(begin)
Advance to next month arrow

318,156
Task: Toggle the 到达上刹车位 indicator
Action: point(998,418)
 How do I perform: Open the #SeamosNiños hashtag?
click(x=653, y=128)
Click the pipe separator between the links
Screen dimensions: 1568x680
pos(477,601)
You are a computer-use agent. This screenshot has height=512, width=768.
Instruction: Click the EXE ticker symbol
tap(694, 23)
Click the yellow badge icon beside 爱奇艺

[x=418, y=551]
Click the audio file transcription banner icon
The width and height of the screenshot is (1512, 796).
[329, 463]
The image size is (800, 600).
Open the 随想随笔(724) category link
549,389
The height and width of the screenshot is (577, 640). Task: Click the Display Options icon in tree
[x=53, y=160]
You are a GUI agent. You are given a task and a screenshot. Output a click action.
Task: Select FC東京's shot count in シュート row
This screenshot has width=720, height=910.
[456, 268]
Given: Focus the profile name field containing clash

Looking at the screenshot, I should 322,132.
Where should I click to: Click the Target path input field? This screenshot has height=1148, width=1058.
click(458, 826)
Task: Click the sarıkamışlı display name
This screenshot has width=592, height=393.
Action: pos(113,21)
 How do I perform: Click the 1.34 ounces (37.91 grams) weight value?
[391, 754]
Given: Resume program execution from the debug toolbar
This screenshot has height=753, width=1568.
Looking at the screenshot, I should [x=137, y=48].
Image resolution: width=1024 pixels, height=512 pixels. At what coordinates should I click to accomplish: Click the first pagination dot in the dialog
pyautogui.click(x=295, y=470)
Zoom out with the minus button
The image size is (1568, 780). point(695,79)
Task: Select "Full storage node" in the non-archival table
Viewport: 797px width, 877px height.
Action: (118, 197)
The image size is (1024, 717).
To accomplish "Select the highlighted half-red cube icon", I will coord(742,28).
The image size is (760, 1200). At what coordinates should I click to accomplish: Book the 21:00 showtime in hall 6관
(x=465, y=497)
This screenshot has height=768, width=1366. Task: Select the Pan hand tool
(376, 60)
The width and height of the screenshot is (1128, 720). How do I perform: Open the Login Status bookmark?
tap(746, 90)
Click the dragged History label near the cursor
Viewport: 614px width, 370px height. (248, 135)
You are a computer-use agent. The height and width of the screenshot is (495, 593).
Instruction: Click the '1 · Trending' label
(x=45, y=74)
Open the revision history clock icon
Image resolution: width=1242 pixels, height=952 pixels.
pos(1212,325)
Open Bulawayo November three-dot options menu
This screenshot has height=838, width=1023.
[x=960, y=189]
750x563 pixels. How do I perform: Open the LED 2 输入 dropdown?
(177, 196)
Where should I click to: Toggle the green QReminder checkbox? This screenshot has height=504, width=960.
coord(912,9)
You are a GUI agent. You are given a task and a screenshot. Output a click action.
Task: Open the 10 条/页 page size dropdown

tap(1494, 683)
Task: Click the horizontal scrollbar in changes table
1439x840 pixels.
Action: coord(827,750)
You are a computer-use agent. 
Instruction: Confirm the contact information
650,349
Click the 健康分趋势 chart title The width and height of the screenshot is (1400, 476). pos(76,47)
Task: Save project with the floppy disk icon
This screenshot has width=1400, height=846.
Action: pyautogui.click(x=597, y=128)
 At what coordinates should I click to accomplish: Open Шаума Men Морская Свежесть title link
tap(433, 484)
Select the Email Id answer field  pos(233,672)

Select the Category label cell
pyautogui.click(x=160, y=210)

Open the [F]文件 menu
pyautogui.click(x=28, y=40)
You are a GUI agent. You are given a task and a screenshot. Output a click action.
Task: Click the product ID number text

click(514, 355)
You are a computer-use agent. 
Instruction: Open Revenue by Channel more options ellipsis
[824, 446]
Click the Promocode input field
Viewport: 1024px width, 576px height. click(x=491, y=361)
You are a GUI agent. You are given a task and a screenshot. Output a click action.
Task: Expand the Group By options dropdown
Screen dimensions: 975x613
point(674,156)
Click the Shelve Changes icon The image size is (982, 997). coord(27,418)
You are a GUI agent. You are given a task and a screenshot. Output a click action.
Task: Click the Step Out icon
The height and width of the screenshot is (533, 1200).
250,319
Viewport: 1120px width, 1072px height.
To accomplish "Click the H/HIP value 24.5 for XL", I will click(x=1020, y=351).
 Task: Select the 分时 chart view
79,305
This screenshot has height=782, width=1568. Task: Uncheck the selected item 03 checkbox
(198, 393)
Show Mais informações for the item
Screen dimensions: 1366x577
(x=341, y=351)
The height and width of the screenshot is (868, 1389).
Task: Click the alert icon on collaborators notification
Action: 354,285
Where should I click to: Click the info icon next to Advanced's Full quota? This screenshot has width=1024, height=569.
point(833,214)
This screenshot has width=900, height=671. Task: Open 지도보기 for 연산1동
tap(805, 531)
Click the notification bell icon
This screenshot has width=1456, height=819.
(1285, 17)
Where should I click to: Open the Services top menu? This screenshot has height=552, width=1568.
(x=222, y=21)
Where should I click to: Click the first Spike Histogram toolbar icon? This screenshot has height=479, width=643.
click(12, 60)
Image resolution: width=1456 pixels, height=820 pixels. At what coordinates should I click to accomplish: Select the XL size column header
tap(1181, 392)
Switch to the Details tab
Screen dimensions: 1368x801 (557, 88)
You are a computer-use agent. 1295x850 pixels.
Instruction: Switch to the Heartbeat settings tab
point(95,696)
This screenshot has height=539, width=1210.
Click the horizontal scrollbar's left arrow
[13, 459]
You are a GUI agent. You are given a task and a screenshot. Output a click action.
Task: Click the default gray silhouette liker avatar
(end)
THE EXERCISE
Reproduce word for word everything in the data from the first line down to the line containing "[x=53, y=160]", including both of those lines.

OUTPUT BELOW
Advance to next month arrow

318,156
Task: Toggle the 到达上刹车位 indicator
Action: point(998,418)
 How do I perform: Open the #SeamosNiños hashtag?
click(x=653, y=128)
Click the pipe separator between the links
Screen dimensions: 1568x680
pos(477,601)
You are a computer-use agent. This screenshot has height=512, width=768.
Instruction: Click the EXE ticker symbol
tap(694, 23)
Click the yellow badge icon beside 爱奇艺

[x=418, y=551]
Click the audio file transcription banner icon
The width and height of the screenshot is (1512, 796).
[329, 463]
The image size is (800, 600).
Open the 随想随笔(724) category link
549,389
The height and width of the screenshot is (577, 640). Task: Click the Display Options icon in tree
[x=53, y=160]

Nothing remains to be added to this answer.